All Customer Reviews
Average Customer Review:4 out of 5 stars
3 of 3 people found the following review helpful:

5 out of 5 starsWhat would the US be like without them?, 2002-11-16
This book is a great account of the Student Non-violent Coordinating Committee, which was started in 1960 in regard to Segregation on Americas buses and in the Woolworth dining room. This book leaves out no account, and anyone who had anything to do with the movement and SNCC is mentioned in this book. Carson went all out, and I think this book should be required reading in every Civil Rights History course.


9 of 10 people found the following review helpful:

4 out of 5 starsGreat analysis of black empowerment, 2001-01-19
This book traces the rise and fall of SNCC:the Student Nonviolent Coordinating Committee. At the time Carson wrote it, it was one of the few books on the Civil Rights Movement that didn't focus on Martin Luther King and SCLC, and as such provided a welcome addition, even corrective, to the mainstream narrative of the movement. It is also a brilliant analysis of the dynamics of a reform movement and the tensions between leader centered and group centered styles of leadership. The analysis of Bob Moses and his approach to grass roots empowerment is right on target and provides a whole new way for thinking about Freedom Summer and organizing in Mississippi. This book is not for the fainthearted--its academic prose is dense at times and details can be a little confusing for those unfamiliar with SNCC personnel, hence four stars and not five. Nonetheless, it's worth taking time with, and I assign this book regularly for upper level directed studies and recommend it to students for research papers. Whether or not SNCC's achievements were compromised by the antics of former members in the 80s and 90s, Carson's book is a great analysis of its formation, tactics, and dissolution.
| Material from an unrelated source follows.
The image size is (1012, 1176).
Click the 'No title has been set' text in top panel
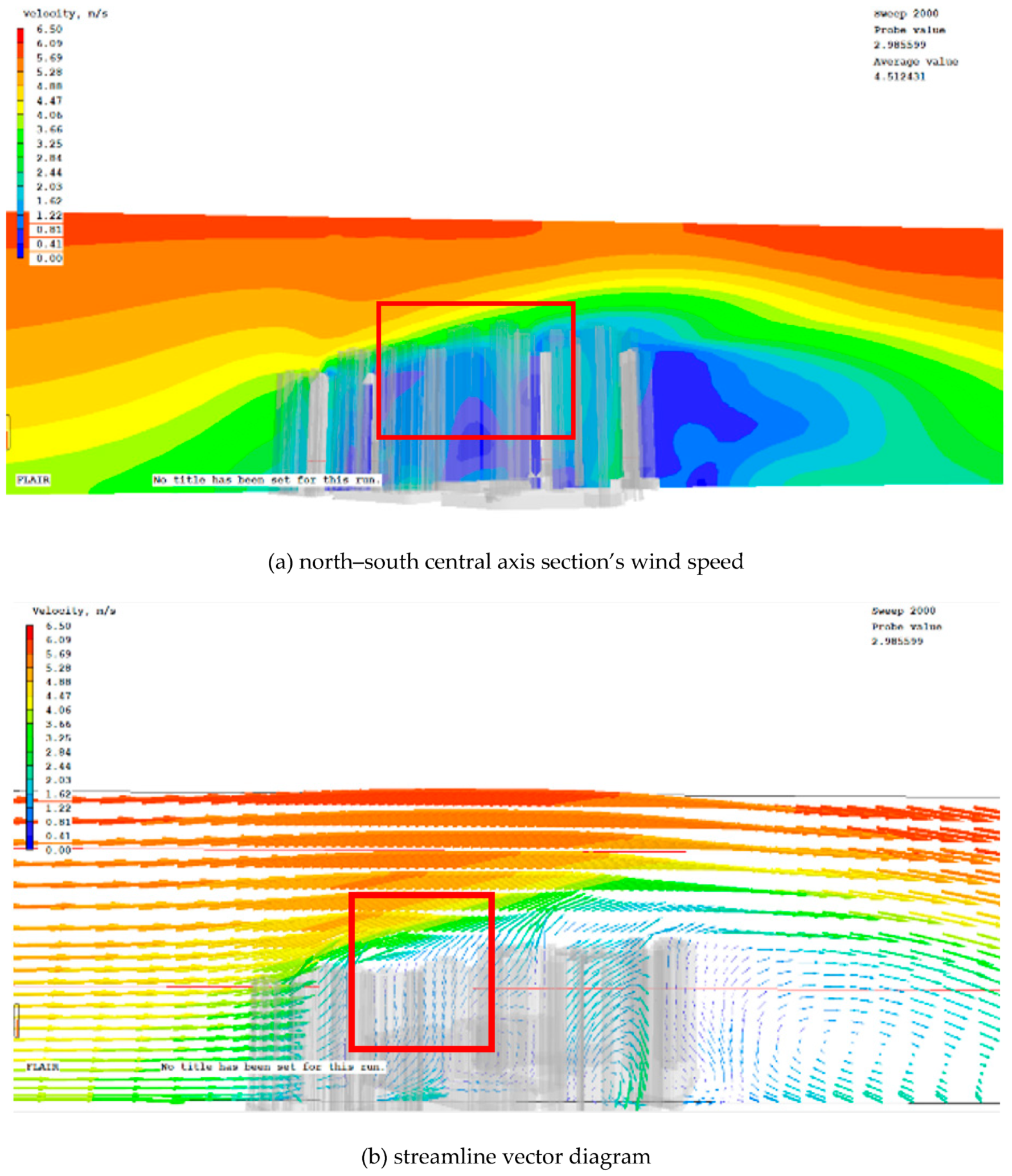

8 of 17 people found the following review helpful:

3 out of 5 starsSNCC Comes Full Circle, 1999-04-25
In Struggle recounts the progression of the SNCC from its early days of assimilationism and conventional middle class values, through its radical and militant period, its separatist and provocative period, and then back again into conventionalism and low-level activism. Many SNCC members during its radical period, debated whether the victim should become the executioner. Instead, the victim becomes part of the system, such as Marion Barry's accession to the mayor's office in Washington, D.C. And the idealism of the movement went out the window as well, when in the 1990s much more mundane pursuits took over Barry's life, including crack cocaine and prostitutes. One reason for the winding-down of the SNCC may stem from the conditions that spawned it. Under an oppressive system of the Jim Crow South, the SNCC had a common enemy to fight, and clear goals to achieve. Once the 1964 Civil Rights Act had been passed, and subsequent advances were made at the legislative level, the goals and mission became less clear and less defined. Now that so much had been achieved, the SNCC began to fight amongst itself as each faction attempted to secure ever smaller slices of the revolutionary pie. The cautious liberalism of the Kennedy and Johnson administrations proved fatal to the more ambitious fervor of the SNCC; the legislation acted almost as a safety valve, relieving the pressure that had encouraged the formation of the SNCC. SNCC students were, in their heyday, overcompensating for all the resentment they had from being historically marginalized and held down. SNCC members had discovered their voice and used it passionately, but once people started listening to them, SNCC found itself in the position of not knowing what to say.